Review: Rick and Morty, "Rick Days, Seven Nights" | Season 9, Episode 2
Another good episode? In this economy?!?
Hey free subscribers—here's your annual-ish reminder that Zack's reviews of Rick and Morty are heading behind the paywall. Want to make sure you're set for the whole season and beyond? We're running back our anniversary sale, so it's only $44 (less than $4 a month) a year to do so! Our full schedule releases later today.
Okay, so we’re going to get extremely heady here for a minute, but bear with me: the challenge of any long running genre series is to keep finding new enemies that create a legitimate sense of danger. On a basic level, this is obvious enough to barely be worth mentioning–stories need conflict, and if it’s too obvious from the start that said conflict is a hollow one, then the whole thing falls apart.

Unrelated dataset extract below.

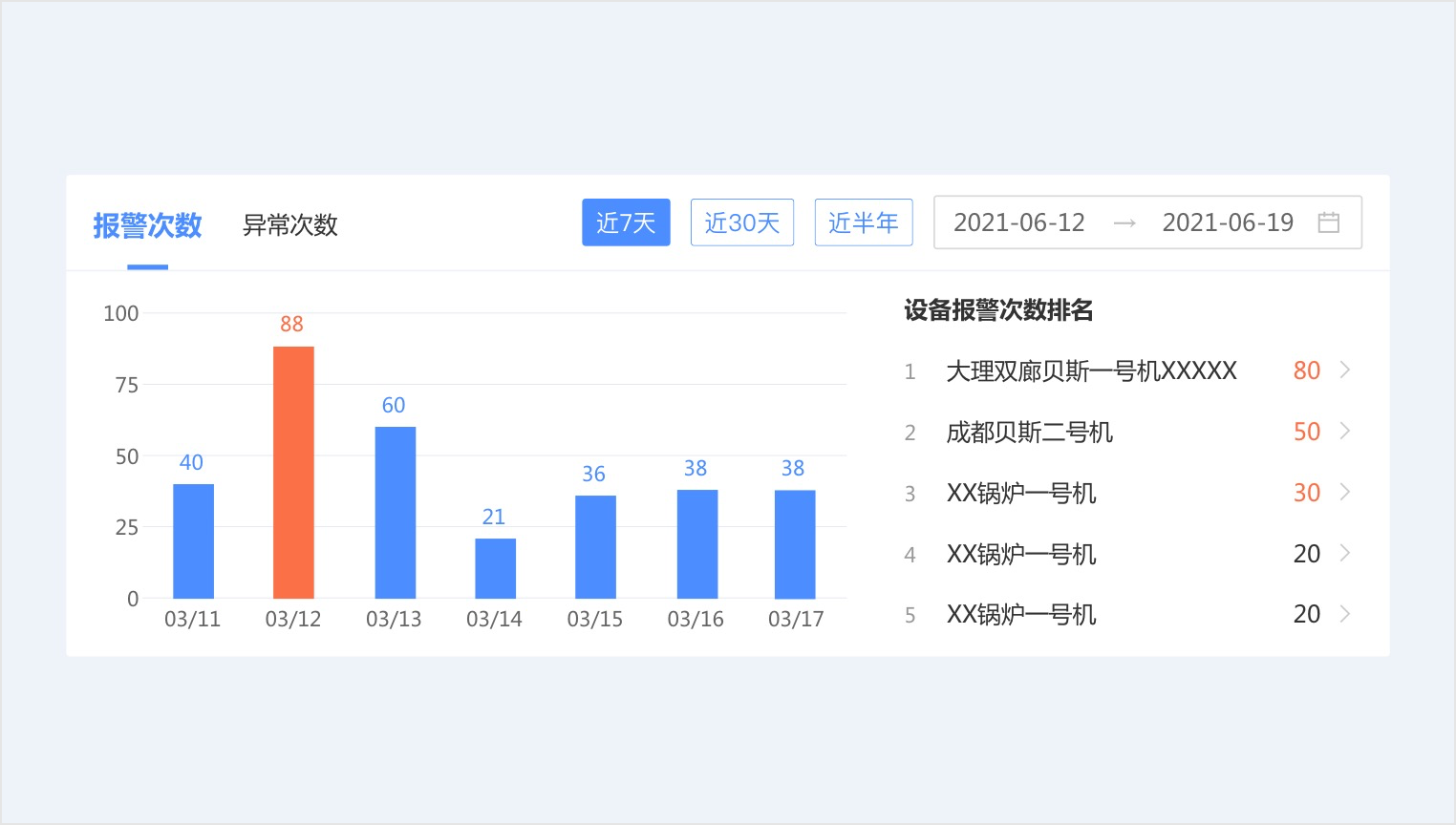Switch to 异常次数 tab
Screen dimensions: 1456x825
pos(289,225)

Where it gets interesting is when you have a hero who’s been around so long that they’ve faced, and beaten, just about every threat you can imagine. Everyone knows about “raising the stakes,” but eventually, you get to a point where there’s no real room left to raise them. A hero saves a person’s life; then they save a town; a country; a world; a galaxy; a whole universe–and at that point, you’re dealing with a couple of problems. You need to figure out some new, interesting threat that isn’t just an obvious iteration on the ones you’ve already done, and, even worse, you need to find a way to convince your audience that there’s some possibility your protagonist could fail, despite them having succeeded at every other challenge they’ve faced.

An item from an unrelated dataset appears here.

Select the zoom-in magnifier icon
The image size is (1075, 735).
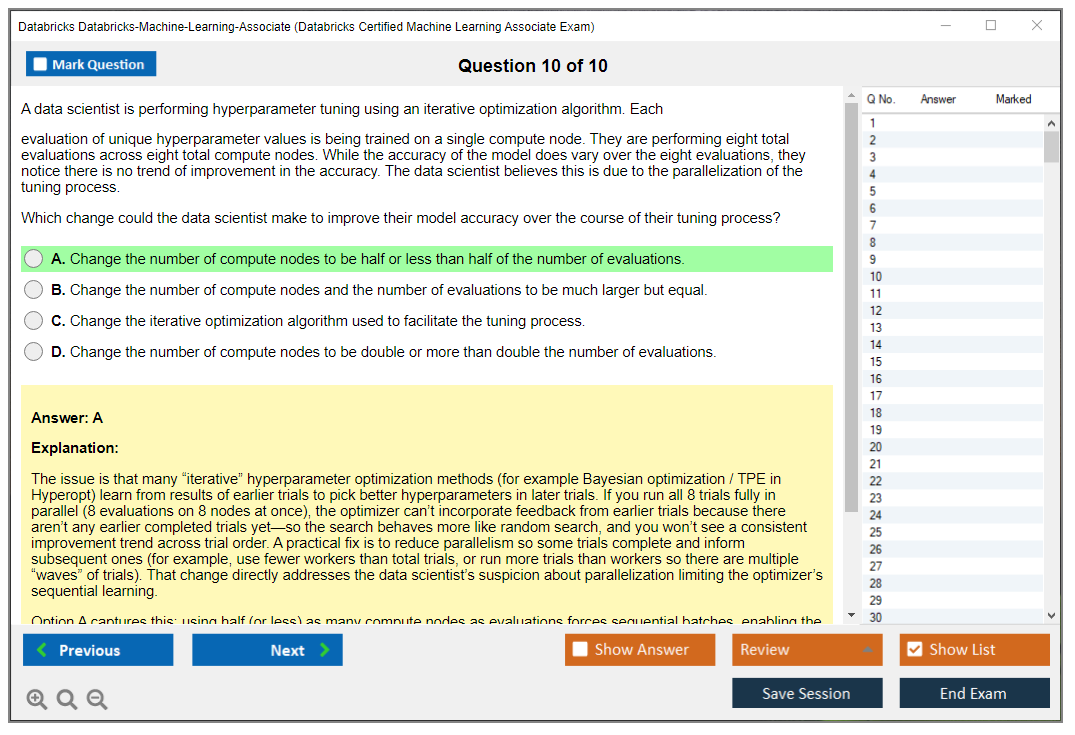(36, 699)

It gets especially weird when you remember that your audience aren’t idiots. We know how stories work, and we know that, odds are, the heroes are going to win in the end. There are unhappy endings, to be sure, but you don’t just throw one of those out at random to spice things up. Instead, storytellers and audiences engage in a kind of meta-level suspension of disbelief; it’s not just about agreeing to believe that the story we’re engaging with is “real,” it’s agreeing to be tricked into being worried about things we know aren’t going to happen. Folks who experience tension watching a Doctor Who episode aren’t fools who’ve forgotten that the Doctor has saved the day a billion times already–they’re allowing themselves to be fooled, even as they know it’s happening.
This is all neat, and I could go on ranting about it for days, but the reason it’s relevant today is that Rick and Morty has struggled with this problem for a while, and “Rick Days, Seven Nights” offers a great solution: just make your hero his own worst enemy. It’s a variation on something we’ve seen before, but there’s enough that’s new in here to make the whole thing feel fresh; and the central conflict, Rick vs. Rick (or Rick vs. Ted, if you must), is a neat way around the whole “Rick can do anything” problem. Yes, Rick continues to be a super genius who can science his way out of nearly any challenge, but he’s also still himself deep down, and that’s not really an issue that ever goes away.